Distraught, Cathy rings her cover story boss, ‘Bridges’, but is shocked when Steed stops her from making the call.

CATHY: Why aren’t you dead?

He makes light of the photo and she angrily asks him for the diamonds; he hands her a box, saying “Anything you say, be a good little girl and put it in your safe”. He tells her to skip any appointments. She has one that evening with Dr. Howell, an Upper Nile expert, but as she knows him well will keep the appointment. Steed visits One-Ten who is annoyed with him and orders him to stay out of the way.

Cathy’s African tribal heads are examined by Dr. Howell (John Ruddock) who says he has something for her, and hands over an envelope. He admires another head and says, “Oh yes, I believe you have something for me”, then looks shocked at the effect the letter has had.
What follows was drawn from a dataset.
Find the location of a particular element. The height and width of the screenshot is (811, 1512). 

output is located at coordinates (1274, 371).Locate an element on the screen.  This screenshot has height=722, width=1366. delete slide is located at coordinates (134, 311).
He checks the note and seems to think it straightforward – he’d been given the note by Teddy Bruin, one of his regular Bridge partners.
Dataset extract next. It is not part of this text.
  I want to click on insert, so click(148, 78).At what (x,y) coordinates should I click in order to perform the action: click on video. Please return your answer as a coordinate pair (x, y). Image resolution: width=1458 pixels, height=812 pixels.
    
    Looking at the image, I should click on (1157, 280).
Cathy is suspicious, especially as Howell is insistent about the package and says she’ll accompany him to the Voyagers’ Club to meet Bruin, hoping to be able to have him arrested. The phone rings and Steed’s voice tells her to bring the package to Sorenso Imports instead – but it’s an edited recording, played by Mr. Teddy Bear.
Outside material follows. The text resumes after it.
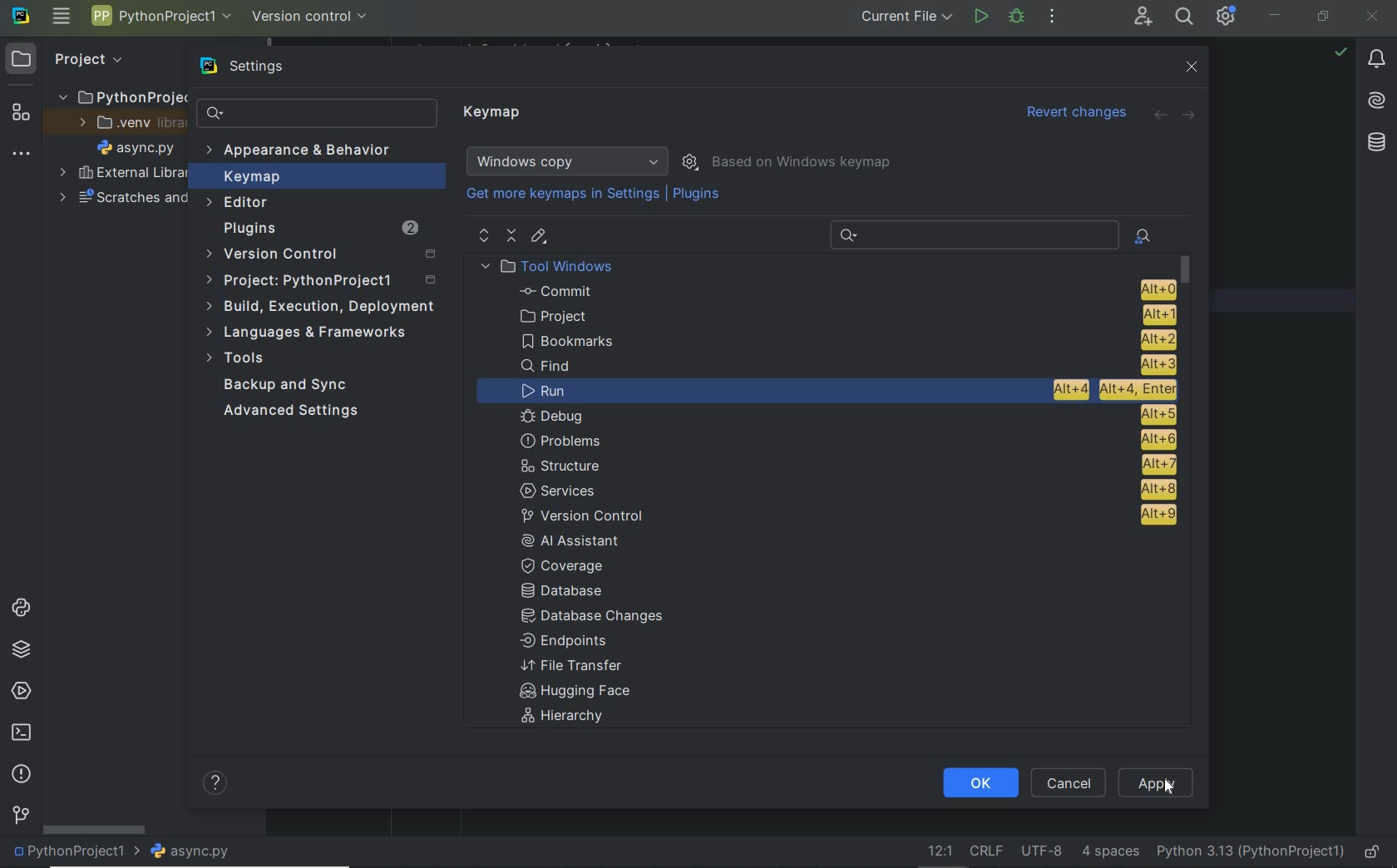 This screenshot has height=868, width=1397. Describe the element at coordinates (18, 691) in the screenshot. I see `services` at that location.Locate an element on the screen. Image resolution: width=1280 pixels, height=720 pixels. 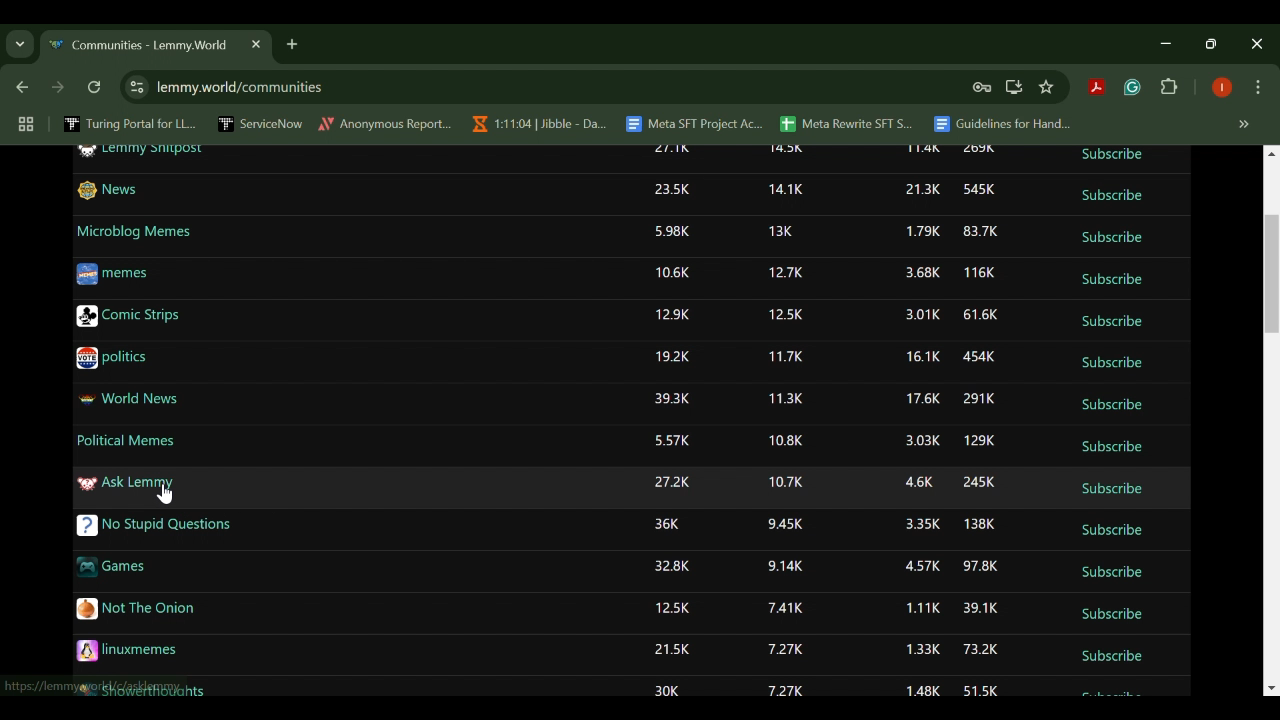
30K is located at coordinates (667, 691).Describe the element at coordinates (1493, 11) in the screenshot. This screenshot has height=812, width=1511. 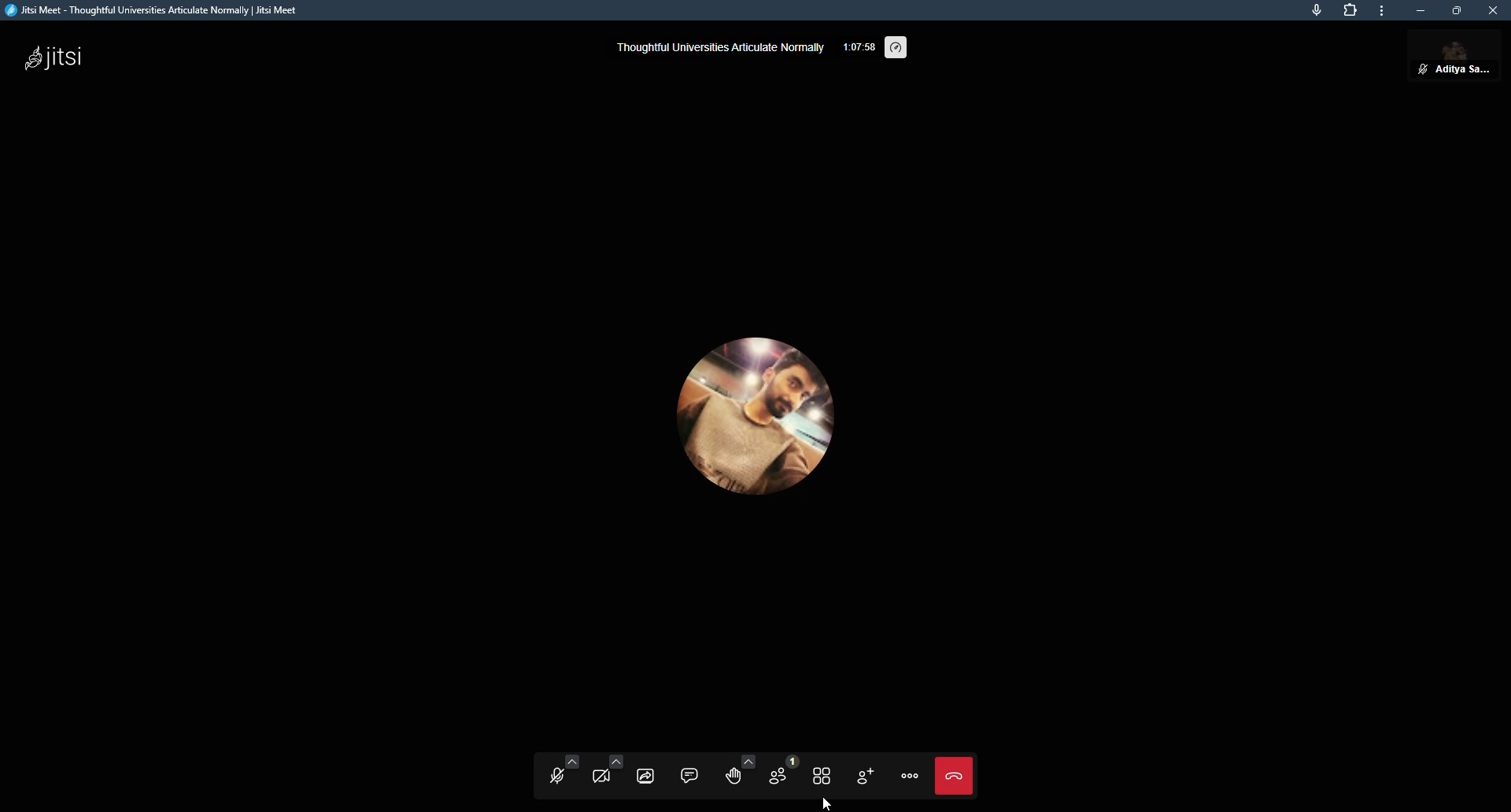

When she arrives, Mr. Teddy Bear greets her, apologises for the late hour, and asks for the diamonds. He reveals that he knows Cathy & Steed work together. He’s curious about the organisation and wonders why she thinks Steed is still alive. She is the closest an opponent had ever got to him, her and Steed. He confesses that this is the first time he’s been faced with the need to kill a woman, then asks for her gun and announces he’s going to retire, taking the diamonds with him, and her too.

He says he doesn’t want to kill her, she can travel to the Mediterranean with him, and he’ll drop her off in the Aegean. He proposes she take a strong sleeping pill, so as not to be tempted to try to escape. She cautiously agrees, and he opens the package to verify its contents. When a jack-in-the-box pops out, Steed’s voice announces “I am the demon king!” and Cathy grabs the assassin’s gun.

Steed, over the intercom, says he hadn’t expected nerve gas and a blistering agent, and Mr. Teddy Bear replies by casually announcing the door is locked, the room steel-clad and they’re not going anywhere. Steed wants him alive so Cathy orders him to take one of his sleeping pills. Cornered, the frightened assassin fumbles to take one then immediately suggests they go, he will open the door with her permission. Cathy is cautious but Mr. Teddy Bear says even if he disarmed her now he wouldn’t be able to go very far, only an animal fights to the death.

With Steed & Cathy holding guns on him, Mr. Teddy Bear apologises for having lied to a lady, staggers down the hall and collapses, dead from the poison pill.

Steed drops by Cathy’s flat to go over ‘his homework’ Cathy won’t let Freckles sit on her sofa, so Steed reads out the end of the report: “subject committed suicide while in my custody by means of poison”. She hands him an envelope she found in Mr. Teddy Bear’s pocket, addressed to Steed, which contains a strongbox key. “When you do find it, be careful how you open it”, she laughs.


  1. This line was originally “a couple of horses, you can still smell it”.